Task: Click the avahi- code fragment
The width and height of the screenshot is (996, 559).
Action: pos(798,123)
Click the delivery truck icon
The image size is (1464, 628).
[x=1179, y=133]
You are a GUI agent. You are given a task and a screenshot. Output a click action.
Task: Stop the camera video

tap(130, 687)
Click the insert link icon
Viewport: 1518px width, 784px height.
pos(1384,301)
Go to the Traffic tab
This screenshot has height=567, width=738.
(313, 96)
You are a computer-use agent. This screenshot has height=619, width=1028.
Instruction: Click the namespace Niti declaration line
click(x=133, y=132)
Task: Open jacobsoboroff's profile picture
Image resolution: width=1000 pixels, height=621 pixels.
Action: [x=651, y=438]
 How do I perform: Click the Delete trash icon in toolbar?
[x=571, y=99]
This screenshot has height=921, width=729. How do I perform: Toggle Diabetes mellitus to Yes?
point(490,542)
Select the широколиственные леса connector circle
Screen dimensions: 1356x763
*-*-*
### [Exercise]
Determine how many lines of the data contain "agent" and give nothing but that number.

### [Reply]
2